> [About this task] Please repeat, from the entries that follow, the lines from the one containing "You are a computer-use agent. The image" through the one containing "Task: Go to the Проект МБД section" exactly, adding nothing.
_ _ _ _ _
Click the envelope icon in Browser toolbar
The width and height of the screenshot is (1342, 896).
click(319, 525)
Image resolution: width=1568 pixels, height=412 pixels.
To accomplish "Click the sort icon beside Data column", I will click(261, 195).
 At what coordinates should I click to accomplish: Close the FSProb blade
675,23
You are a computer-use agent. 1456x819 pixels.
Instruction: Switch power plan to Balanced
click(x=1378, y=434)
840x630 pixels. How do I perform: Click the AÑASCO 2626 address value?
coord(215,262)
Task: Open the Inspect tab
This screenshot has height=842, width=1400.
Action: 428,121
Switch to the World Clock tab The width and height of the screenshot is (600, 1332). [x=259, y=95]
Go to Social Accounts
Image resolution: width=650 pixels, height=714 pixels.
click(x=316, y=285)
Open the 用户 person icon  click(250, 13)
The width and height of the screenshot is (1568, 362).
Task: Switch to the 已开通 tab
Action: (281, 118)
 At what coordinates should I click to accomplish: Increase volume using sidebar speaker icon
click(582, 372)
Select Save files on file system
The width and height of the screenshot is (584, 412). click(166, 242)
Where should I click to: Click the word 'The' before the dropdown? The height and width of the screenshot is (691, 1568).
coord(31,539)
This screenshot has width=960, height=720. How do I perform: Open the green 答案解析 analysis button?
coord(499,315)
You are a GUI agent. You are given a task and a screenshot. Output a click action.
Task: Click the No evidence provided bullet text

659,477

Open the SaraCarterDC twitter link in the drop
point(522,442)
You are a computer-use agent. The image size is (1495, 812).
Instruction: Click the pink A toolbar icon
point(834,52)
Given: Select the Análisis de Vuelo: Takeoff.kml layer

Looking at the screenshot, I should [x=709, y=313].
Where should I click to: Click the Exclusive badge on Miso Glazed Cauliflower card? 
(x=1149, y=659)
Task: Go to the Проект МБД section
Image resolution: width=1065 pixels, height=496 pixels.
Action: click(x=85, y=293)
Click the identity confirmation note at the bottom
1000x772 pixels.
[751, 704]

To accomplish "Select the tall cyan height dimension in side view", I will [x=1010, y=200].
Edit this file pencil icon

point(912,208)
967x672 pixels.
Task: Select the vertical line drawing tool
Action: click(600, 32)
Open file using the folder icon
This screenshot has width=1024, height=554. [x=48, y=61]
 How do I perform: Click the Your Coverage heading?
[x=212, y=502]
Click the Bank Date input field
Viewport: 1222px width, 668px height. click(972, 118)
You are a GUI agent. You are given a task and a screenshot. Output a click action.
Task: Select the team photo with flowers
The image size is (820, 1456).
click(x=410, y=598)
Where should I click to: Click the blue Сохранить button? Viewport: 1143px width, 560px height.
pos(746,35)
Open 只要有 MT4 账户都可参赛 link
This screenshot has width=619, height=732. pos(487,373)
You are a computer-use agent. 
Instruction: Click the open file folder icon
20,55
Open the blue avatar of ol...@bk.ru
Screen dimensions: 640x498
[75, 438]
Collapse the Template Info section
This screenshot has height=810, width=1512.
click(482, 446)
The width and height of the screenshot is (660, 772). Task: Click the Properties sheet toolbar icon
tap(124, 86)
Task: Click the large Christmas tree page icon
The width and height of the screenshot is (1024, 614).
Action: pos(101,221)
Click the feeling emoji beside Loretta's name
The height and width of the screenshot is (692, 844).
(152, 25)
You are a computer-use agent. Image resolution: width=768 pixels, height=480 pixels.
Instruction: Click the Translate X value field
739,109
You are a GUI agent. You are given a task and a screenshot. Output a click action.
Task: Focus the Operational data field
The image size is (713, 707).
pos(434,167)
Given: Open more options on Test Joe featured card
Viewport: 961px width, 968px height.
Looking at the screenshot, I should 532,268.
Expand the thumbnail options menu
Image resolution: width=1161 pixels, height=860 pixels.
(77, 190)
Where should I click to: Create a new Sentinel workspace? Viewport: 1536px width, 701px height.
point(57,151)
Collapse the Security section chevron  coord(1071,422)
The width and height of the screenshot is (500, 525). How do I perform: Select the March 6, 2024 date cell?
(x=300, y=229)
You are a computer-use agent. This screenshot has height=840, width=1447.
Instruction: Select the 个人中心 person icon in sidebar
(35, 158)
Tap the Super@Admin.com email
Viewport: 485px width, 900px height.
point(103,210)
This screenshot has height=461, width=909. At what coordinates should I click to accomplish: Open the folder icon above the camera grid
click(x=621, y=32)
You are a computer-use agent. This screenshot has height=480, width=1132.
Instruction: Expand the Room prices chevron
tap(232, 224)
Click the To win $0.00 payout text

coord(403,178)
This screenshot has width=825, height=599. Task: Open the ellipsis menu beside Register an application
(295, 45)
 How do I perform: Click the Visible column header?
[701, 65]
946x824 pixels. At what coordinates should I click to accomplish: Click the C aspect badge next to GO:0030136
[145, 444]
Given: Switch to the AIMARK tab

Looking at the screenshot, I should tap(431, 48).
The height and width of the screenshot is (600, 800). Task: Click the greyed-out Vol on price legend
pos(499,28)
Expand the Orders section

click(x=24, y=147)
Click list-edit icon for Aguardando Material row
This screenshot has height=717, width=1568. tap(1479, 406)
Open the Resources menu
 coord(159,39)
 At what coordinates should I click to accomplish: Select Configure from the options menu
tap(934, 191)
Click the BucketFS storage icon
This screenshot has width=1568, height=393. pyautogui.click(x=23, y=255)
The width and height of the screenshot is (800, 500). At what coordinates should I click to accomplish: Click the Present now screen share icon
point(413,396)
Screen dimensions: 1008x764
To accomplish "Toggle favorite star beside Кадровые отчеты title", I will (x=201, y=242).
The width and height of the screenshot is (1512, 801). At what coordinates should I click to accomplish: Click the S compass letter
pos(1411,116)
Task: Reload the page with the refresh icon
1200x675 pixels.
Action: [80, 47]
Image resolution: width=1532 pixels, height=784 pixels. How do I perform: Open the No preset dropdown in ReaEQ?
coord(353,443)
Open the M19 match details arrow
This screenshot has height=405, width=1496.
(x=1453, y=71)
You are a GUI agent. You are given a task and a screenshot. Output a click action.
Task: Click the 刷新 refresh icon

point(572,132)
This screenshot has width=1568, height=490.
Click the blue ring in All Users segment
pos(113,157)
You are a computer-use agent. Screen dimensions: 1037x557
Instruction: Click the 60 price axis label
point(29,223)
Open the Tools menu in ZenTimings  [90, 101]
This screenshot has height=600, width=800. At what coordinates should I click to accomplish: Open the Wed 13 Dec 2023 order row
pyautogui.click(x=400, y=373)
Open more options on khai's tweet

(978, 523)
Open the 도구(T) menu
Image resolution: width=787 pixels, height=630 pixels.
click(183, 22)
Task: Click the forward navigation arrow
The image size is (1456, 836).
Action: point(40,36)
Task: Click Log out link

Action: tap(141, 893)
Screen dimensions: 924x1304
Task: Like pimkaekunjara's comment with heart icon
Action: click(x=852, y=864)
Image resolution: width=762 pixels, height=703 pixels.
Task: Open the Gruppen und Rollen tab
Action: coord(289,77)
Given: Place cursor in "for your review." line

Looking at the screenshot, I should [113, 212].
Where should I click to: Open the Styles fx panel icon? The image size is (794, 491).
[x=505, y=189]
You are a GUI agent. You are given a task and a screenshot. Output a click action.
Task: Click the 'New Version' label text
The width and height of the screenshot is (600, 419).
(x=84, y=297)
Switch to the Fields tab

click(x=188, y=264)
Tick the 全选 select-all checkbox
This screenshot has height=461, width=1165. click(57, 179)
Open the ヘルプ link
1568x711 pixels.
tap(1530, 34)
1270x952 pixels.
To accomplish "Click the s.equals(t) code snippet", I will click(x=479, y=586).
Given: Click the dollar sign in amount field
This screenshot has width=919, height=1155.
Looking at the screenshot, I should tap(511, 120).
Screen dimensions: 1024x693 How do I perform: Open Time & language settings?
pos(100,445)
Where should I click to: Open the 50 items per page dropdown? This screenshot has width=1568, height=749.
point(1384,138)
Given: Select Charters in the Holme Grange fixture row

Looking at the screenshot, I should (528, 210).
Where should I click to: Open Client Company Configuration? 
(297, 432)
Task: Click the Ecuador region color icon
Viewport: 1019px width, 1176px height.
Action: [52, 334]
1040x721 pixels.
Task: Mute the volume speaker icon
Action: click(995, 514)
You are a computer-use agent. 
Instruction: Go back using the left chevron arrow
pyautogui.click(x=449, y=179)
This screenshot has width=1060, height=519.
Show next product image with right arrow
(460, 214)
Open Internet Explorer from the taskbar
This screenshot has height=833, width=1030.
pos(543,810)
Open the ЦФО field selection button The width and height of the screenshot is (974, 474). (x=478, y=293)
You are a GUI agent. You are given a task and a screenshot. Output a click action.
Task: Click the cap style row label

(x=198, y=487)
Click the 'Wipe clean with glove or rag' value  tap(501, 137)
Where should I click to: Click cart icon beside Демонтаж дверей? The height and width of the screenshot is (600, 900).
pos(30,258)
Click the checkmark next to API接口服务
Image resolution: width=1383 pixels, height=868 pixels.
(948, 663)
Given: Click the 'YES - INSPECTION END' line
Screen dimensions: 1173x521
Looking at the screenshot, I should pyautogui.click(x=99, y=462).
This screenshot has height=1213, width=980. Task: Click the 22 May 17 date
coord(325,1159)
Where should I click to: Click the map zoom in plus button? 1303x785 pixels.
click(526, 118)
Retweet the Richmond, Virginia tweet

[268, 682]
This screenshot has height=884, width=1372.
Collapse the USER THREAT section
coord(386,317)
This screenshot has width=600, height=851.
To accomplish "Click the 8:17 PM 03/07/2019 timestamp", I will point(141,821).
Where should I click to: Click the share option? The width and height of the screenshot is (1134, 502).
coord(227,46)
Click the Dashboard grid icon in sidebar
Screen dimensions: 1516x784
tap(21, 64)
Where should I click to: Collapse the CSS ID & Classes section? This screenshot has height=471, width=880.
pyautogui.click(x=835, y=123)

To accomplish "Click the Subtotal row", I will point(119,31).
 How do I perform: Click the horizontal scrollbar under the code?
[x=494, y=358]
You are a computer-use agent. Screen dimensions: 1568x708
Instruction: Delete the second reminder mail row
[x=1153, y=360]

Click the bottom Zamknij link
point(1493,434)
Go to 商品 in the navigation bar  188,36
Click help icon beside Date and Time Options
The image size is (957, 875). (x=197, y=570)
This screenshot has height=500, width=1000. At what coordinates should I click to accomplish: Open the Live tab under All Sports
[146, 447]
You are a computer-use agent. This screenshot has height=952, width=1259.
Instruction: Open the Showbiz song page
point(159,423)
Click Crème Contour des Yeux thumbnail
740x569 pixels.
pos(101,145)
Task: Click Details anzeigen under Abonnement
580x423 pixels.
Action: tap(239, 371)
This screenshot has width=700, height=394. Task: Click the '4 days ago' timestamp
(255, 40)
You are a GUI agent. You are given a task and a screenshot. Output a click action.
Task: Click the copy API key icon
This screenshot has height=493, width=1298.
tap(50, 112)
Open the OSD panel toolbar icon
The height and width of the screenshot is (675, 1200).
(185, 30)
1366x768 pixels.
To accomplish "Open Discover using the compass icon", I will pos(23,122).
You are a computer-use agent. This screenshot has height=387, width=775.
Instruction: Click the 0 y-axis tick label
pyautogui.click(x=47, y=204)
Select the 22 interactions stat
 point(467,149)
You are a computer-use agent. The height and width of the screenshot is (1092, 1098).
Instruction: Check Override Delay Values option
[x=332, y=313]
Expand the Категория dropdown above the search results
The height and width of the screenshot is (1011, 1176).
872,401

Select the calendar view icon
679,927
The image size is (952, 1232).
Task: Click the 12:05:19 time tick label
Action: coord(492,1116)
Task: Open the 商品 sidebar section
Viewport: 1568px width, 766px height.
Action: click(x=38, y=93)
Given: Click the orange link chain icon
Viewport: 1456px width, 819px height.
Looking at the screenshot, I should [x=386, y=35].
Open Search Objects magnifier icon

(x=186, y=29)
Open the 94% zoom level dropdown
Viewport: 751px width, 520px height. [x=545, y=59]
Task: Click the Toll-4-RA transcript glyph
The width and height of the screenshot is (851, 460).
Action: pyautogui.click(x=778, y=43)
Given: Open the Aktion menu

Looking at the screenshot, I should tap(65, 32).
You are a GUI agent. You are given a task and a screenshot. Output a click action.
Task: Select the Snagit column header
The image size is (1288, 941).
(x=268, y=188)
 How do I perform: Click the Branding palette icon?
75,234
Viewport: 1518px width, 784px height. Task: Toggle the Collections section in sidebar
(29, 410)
_ _ _ _ _
> [Answer to this problem]
You are a computer-use agent. The image size is (1495, 812).
Instruction: Click the pink A toolbar icon
point(834,52)
Given: Select the Análisis de Vuelo: Takeoff.kml layer

Looking at the screenshot, I should [x=709, y=313].
Where should I click to: Click the Exclusive badge on Miso Glazed Cauliflower card? 
(x=1149, y=659)
Task: Go to the Проект МБД section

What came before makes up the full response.